U.S. authorities have virtually sealed any illuminating information about the recent FBI counterterrorism arrest of eight ISIS-tied Tajikistani nationals who crossed the southwest border a year ago. They were quickly freed amid the ongoing mass migration flood and claimed asylum. Federal law enforcement acted after a wiretap investigation intercepted communications that detected links to the Tajik-led ISIS-K terrorist group in Afghanistan and chatter about bombs and violent religious ideology. Though we are short of further details about the ISIS links and jihad talk, the initial arrests on immigration charges of border-crossing Tajik immigrants who were quickly freed at the border and got rolled up in a major counterterrorism dragnet constitute a momentous wake-up call that portends public policy consequences.
The multi-agency, FBI-led wiretap terrorism sting, just three months after four Tajik border infiltrators with the ISIS-K conducted a bloody, high body-count attack in Moscow that killed 145, comes too close to consummating an often-verbalized (and just as often ridiculed) fear of U.S.-Mexico border infiltration. That event and several others, including accidental terror suspect releases from the border and a thwarted box truck attack at Quantico Marine Corps Base in May by a Jordanian border-crosser, should demand a resolute U.S. homeland security enterprise pivot to mass border migration as a national security matter, a whole new public safety frontier.

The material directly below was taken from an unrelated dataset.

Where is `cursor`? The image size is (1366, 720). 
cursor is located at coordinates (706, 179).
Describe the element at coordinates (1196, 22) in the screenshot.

But despite the public interest necessity of understanding and countering the terror travel tactic, mum has been the only official government word about the “Tajik 8” case since it came to light in early June through anonymously sourced leaks to reporters at the conservative-leaning New York Post and Fox News. Nor has the Tajik 8 case resonated much as a point of public debate, media punditry, or think tank analysis. CBS, NBC, CNN, and other outlets have confirmed the initial reports, which are not disputed by the government, but they seem to have little interest in the deeper implications of the story.